Estas eran personas que, de otra forma, ciertamente habrían sido detenidas por los nazis, forzadas a deplorables campos de concentración y asesinadas, ya sea lentamente por un trabajo extenuante y por inanición, o rápidamente en cámaras de gas.

Unas 1.300 personas fueron sacadas de ese fuego por el presidente Manuel Quezón.

A pesar de la caída de las Filipinas, durante y después de la guerra, estos judíos formaron lo que se convirtió en una próspera comunidad en Manila. En 2017, la embajada israelí en las Filipinas estimó que ahora hay alrededor de 8.000 descendientes de los refugiados que Quezón salvó.

“Es una historia notable”, dijo Rosen, “sobre una hazaña notable de la humanidad”.

¿Sería usted un Quezón?

Manuel Quezón era un católico devoto. Se enfrentó a la misma presión que los católicos de todo el mundo enfrentaron antes y durante el Holocausto por hacer la vista gorda ante los horrores que la Alemania nazi estaba cometiendo contra los judíos, y tal vez incluso sentir algo de satisfacción en ello.

La cabeza de la Iglesia católica en toda la Segunda Guerra Mundial, el papa Pío xii, optó por no condenar la masacre nazi de judíos.

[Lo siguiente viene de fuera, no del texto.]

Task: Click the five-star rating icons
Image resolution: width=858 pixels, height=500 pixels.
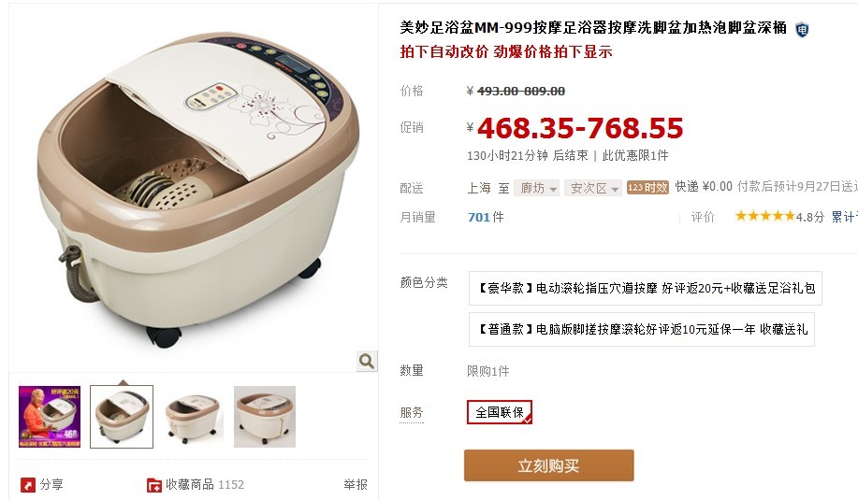Action: pos(764,216)
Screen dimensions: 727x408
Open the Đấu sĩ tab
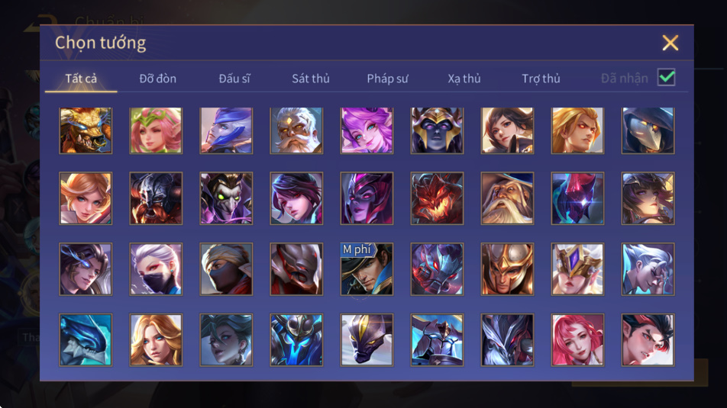[x=234, y=79]
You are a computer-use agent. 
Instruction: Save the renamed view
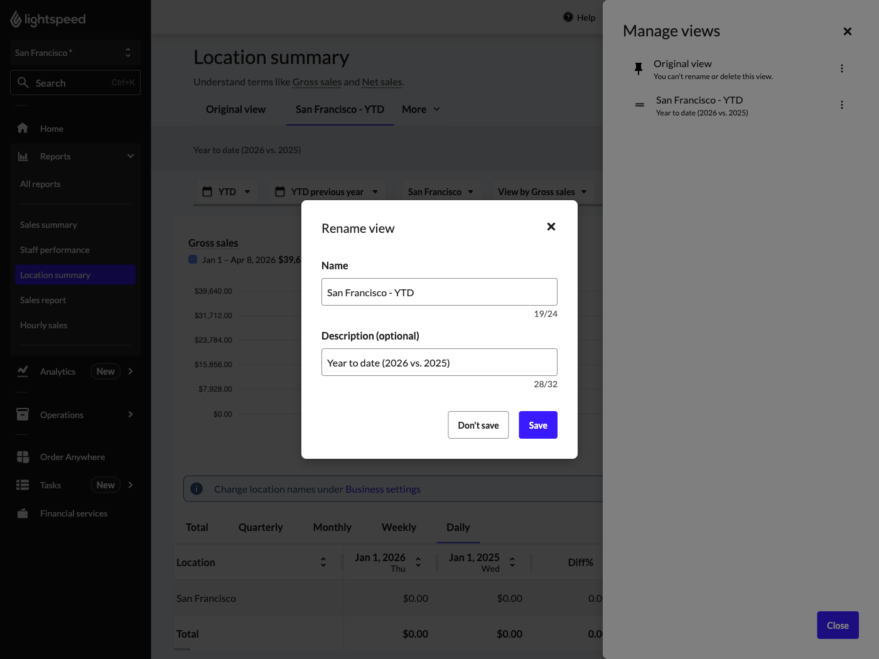(537, 425)
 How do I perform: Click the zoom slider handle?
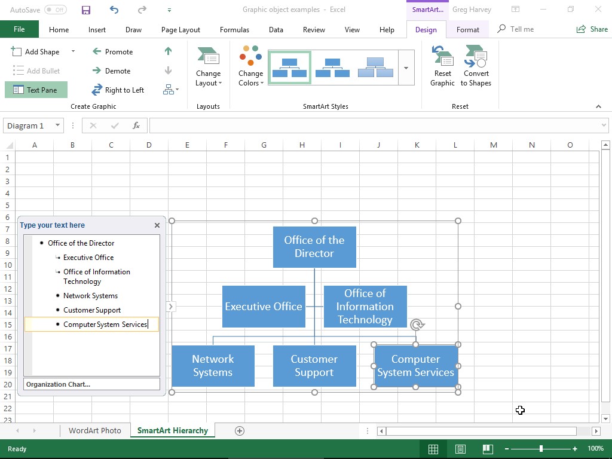[x=541, y=449]
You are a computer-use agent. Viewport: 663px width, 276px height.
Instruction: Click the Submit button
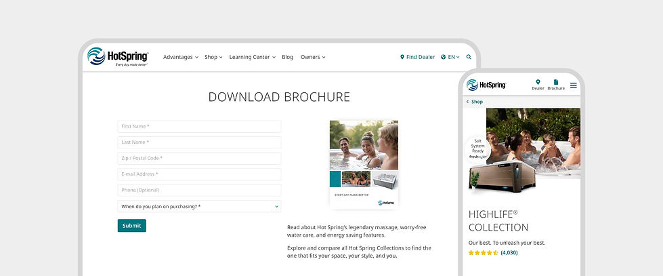point(132,226)
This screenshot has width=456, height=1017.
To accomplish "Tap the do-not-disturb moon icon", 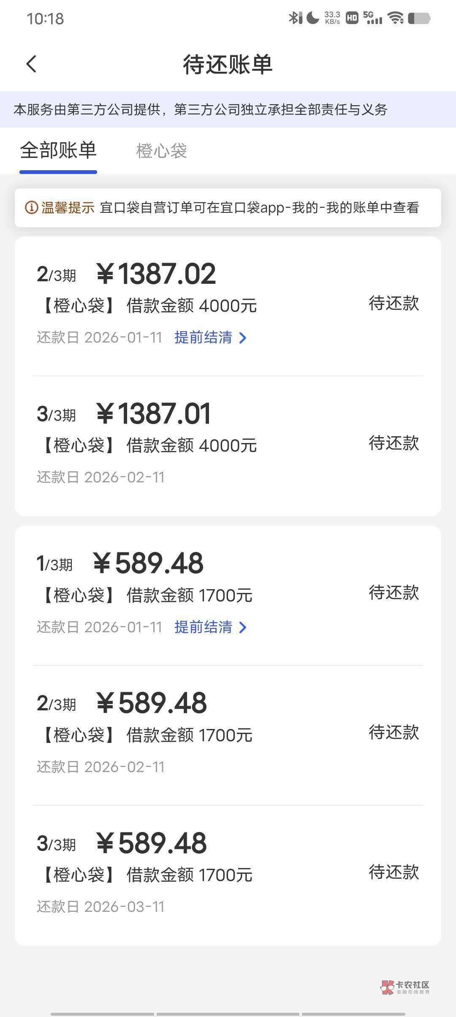I will 312,18.
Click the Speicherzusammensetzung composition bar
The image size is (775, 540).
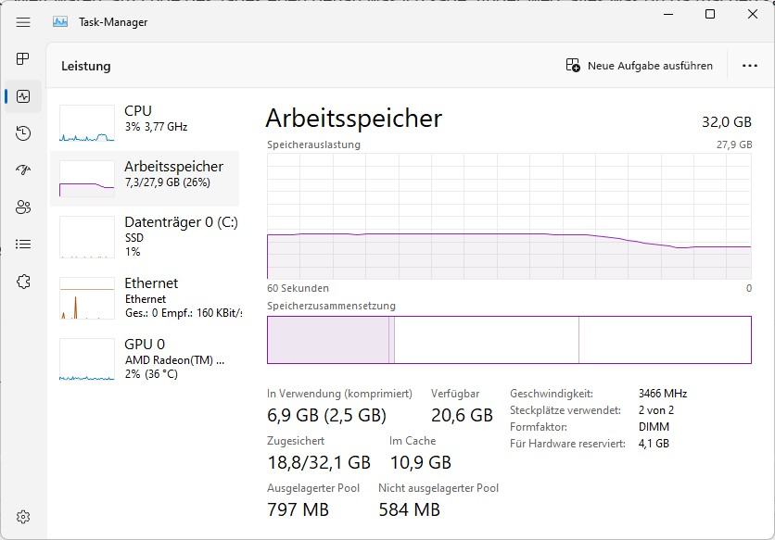coord(509,340)
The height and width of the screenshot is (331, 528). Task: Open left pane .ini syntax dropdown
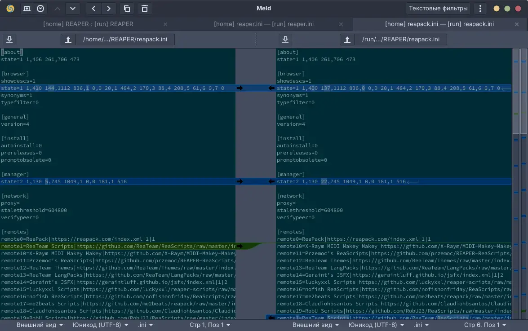(145, 325)
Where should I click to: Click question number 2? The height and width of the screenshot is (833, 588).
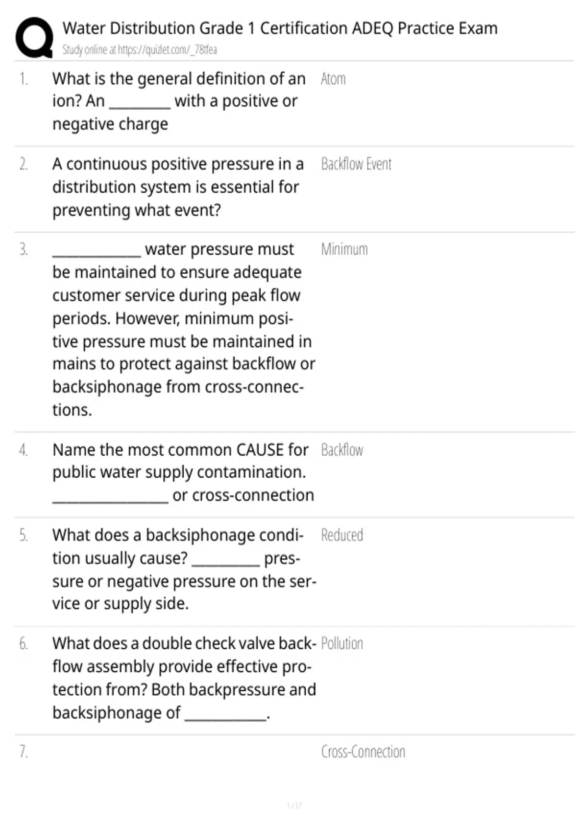[x=24, y=164]
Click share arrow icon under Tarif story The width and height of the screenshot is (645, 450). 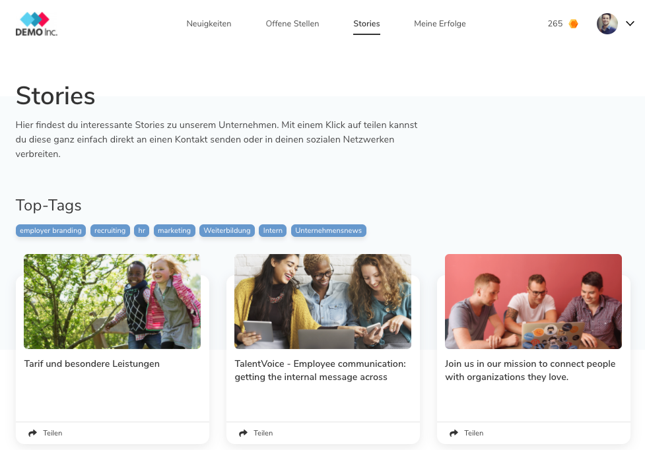pyautogui.click(x=33, y=434)
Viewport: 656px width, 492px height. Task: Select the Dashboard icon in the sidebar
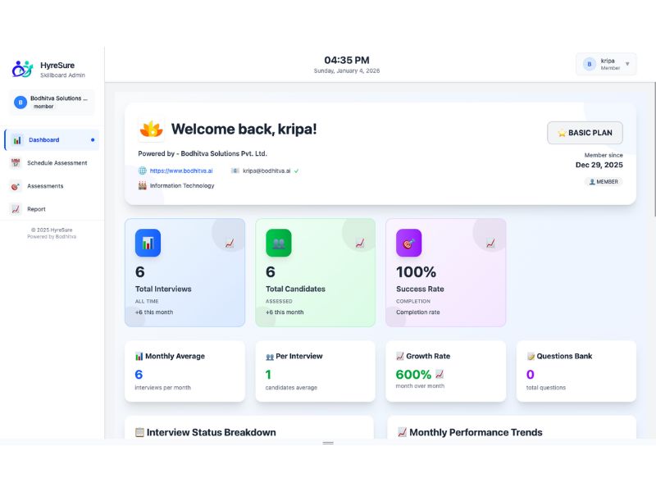18,139
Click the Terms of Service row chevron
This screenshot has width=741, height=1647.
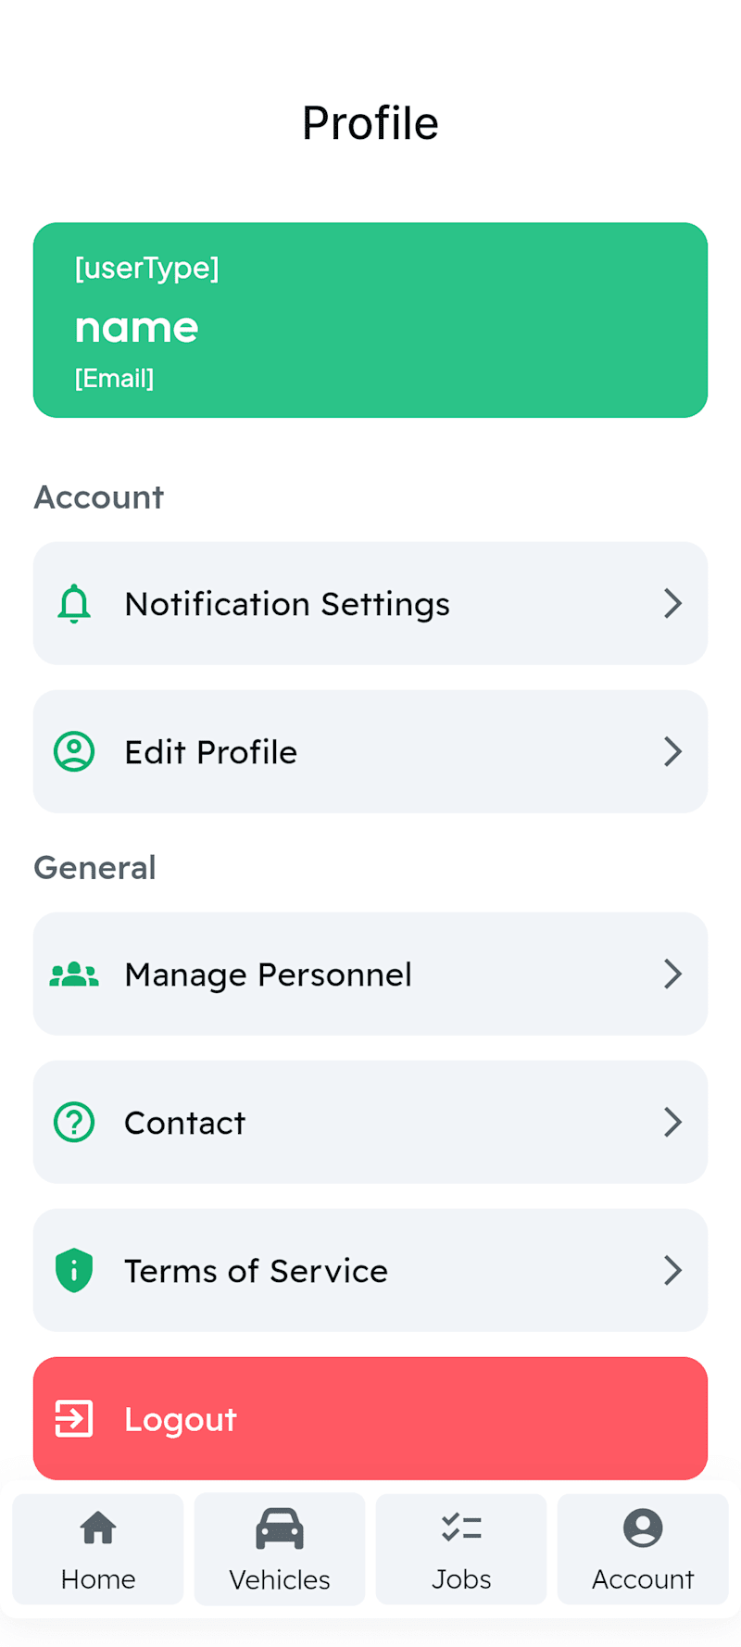(673, 1270)
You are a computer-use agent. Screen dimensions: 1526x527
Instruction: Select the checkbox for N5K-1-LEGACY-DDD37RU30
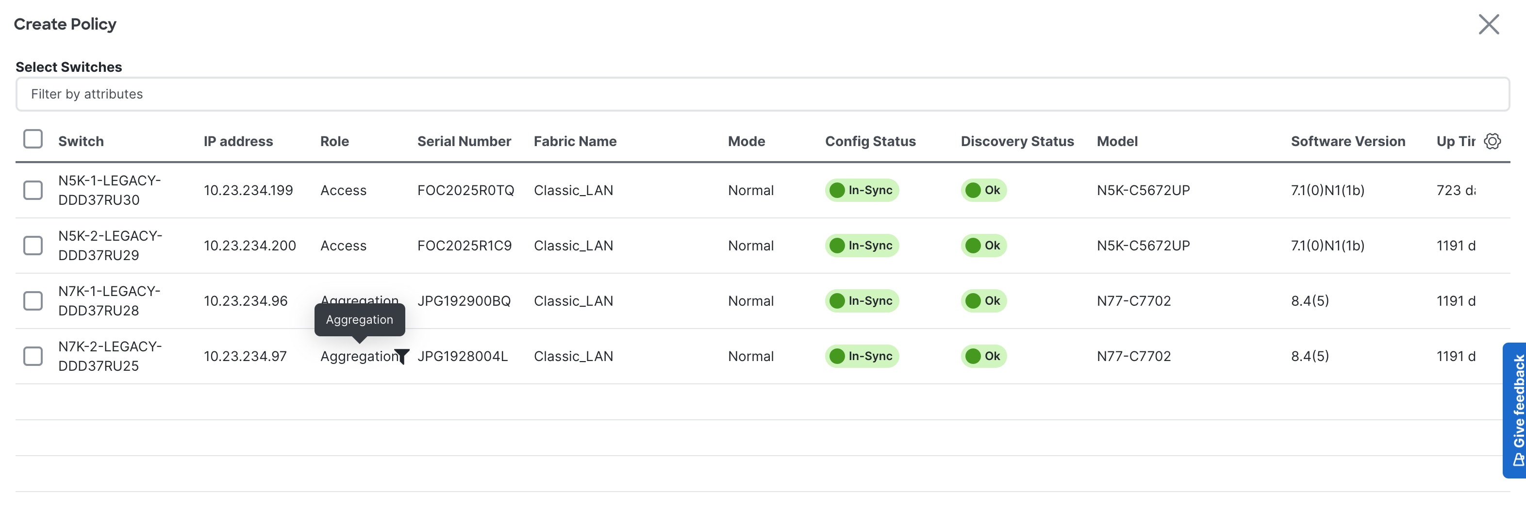tap(33, 190)
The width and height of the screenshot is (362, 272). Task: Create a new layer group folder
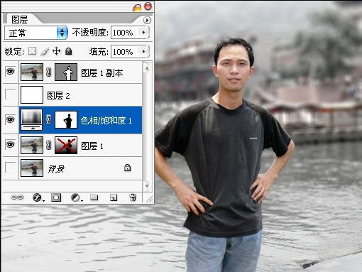click(x=94, y=197)
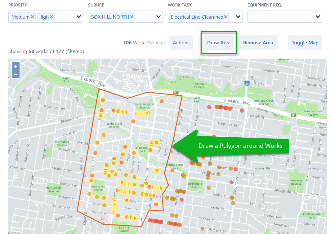This screenshot has width=334, height=234.
Task: Click the hospital cross icon near Arnold St
Action: click(102, 219)
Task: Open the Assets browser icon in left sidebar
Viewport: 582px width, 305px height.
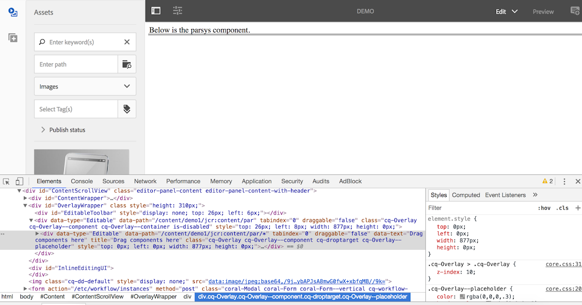Action: pyautogui.click(x=13, y=12)
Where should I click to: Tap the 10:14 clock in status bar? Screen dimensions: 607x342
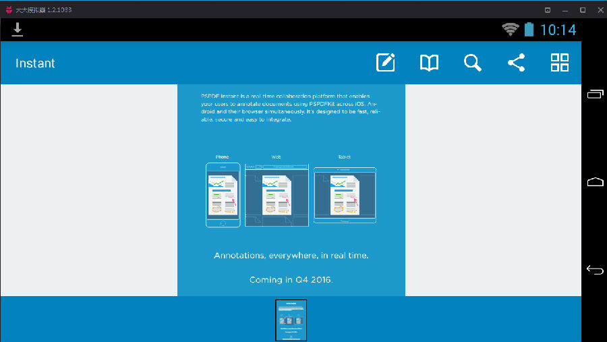pos(558,30)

En cambio, ayudó discretamente al genocidio. “[Pío] reveló una innegable antipatía hacia los judíos” y atrajo a “la Iglesia católica a la complicidad con las fuerzas más oscuras de la época”, escribió el historiador católico romano John Cornwell en su libro de 1999, El Papa de Hitler. Incluso después de la guerra, cuando se conoció todo el mal del genocidio nazi, la Iglesia católica romana ayudó a los peores perpetradores nazis a escapar a soleados refugios propios en Suramérica.

Pío era la cabeza de la Iglesia que Quezón seguía devotamente. Sin embargo, en lugar de aceptar el antisemitismo que consumió tantas mentes durante ese tiempo oscuro, Quezón se enfrentó a los que albergaban esa visión tóxica y arriesgó mucho para ayudar a los necesitados, en un momento en que muy pocos lo harían.

Quezón se negó a permanecer en silencio ante lo que sabía que estaba mal. Se negó a quedarse de brazos cruzados mientras se forjaba el mal. Obedeció sus principios y a su Dios. Y al hacerlo, Manuel Quezón dio un ejemplo a quienes adoran al Dios verdadero: que incluso cuando el mundo insiste en que sigamos con su maldad, como dijo el apóstol Pedro en Hechos 5:29, “Es necesario obedecer a Dios antes que a los hombres”.